Moraes incluiu Musk como investigado no inquérito das milícias digitais, que corre no Supremo, após uma série de ataques contra a Corte. No entanto, o bilionário continuou com as investidas e, na noite de segunda-feira, acusou o ministro de interferir na eleição do presidente Luiz Inácio Lula da Silva.

Motivações

Bruna Santos — gerente de campanha global da Digital Action e membro do Grupo Consultivo Multissetorial do Fórum de Governança da Internet da Organização das Nações Unidas (ONU) — afirma que os ataques de Musk podem ter como pano de fundo incômodo com a possibilidade de que o Brasil regulamente as plataformas digitais. Ela destaca que as declarações críticas dele contra instituições brasileiras são bem mais impactantes do que oposições aos governos da Europa e dos Estados Unidos.

“O que algumas pessoas do campo têm apontado é de fato essa disparidade nos países, das regras. No contexto europeu ou nos EUA, o nível de resposta do Twitter é diferente por razões diversas. Nos EUA, boa parte das empresas, inclusive o X, estão sediadas e obviamente têm uma cooperação maior. Na União Europeia, desde o ano passado, a legislação que regulamenta está em vigor, e as plataformas tem colaborado mais”, explica.

Mesmo diante do cenário atual, Bruna acredita que Musk entende a importância do mercado brasileiro para seus negócios. “É um mercado que faz sentido existir, por ser o mais populoso da América do Sul. O fato de Elon Musk não ter publicado as decisões do Supremo e não ter reativado os perfis nos faz acreditar que ele entende a importância do funcionamento da plataforma no Brasil. Como os processos tramitam em sigilo, ele estaria descumprindo a lei brasileira”, frisa.

A especialista cita o comércio de lítio, que atualmente tem a empresa Sigma Lithium como líder na exploração, além do avanço das operações da chinesa BYD no Brasil, como possíveis panos de fundo para a reação do bilionário sul-africano. “No caso do Musk, tudo é possível, principalmente para entender os interesses econômicos. Musk tem negócios no Brasil, seja com a Starlink, seja pelo próprio Twitter. Não duvidaria que exista uma ligação envolvendo o lítio e outras empresas dele com o Brasil”, completa.

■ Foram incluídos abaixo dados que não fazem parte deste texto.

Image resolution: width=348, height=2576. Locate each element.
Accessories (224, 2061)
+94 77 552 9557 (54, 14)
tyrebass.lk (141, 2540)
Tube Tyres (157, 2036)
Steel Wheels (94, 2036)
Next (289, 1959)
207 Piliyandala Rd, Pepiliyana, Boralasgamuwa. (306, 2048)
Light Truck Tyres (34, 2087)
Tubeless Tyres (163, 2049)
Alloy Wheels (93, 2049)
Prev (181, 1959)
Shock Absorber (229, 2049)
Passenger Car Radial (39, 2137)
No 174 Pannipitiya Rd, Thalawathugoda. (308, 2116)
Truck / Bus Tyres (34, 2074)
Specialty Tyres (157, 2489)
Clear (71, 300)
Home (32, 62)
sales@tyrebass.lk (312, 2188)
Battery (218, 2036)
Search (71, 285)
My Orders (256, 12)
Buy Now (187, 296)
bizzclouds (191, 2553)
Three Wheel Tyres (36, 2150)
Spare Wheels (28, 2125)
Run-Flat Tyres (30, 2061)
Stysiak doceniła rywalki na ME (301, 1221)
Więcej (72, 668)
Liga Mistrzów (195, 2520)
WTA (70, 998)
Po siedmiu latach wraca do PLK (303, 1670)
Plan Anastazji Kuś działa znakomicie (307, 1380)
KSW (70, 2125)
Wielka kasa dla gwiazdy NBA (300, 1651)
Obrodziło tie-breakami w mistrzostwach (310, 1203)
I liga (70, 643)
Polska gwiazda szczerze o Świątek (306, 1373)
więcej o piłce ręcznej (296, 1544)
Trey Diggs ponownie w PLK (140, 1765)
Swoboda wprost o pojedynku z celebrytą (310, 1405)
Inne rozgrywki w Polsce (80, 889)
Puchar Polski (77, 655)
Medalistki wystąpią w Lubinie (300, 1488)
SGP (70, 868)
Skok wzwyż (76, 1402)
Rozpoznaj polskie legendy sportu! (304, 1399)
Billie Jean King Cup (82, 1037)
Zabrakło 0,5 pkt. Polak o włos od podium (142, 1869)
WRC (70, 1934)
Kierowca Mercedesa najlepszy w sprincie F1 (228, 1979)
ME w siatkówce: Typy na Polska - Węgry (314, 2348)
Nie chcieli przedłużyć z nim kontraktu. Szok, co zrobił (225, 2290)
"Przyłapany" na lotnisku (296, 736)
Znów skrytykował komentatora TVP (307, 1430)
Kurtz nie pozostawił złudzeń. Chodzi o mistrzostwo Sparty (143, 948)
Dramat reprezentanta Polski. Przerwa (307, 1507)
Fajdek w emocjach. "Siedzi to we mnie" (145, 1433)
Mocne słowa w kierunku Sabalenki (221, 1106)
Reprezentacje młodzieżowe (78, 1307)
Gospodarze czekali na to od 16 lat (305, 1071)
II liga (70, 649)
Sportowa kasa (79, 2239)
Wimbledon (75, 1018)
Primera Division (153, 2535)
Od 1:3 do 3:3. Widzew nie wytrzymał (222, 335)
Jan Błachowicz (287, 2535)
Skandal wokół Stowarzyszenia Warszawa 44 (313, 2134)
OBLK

O advogado Guilherme Guidi, especialista em direito digital, ressalta que a conduta de Musk também pode esconder interesses ideológicos e econômicos, além de um próprio posicionamento pessoal. “Suas críticas podem também refletir preocupações específicas com as formas e os critérios adotados na regulamentação, divergências ideológicas, posicionamento pessoal, entre tantos outros possíveis fatores. Fato é que a diferença no tratamento pode, inclusive, se dever a uma estratégia de posicionamento institucional, buscando defender pautas relevantes à empresa onde haja maior receptividade a tal tipo de argumento, seja pelo governo, seja pela sociedade”, afirma.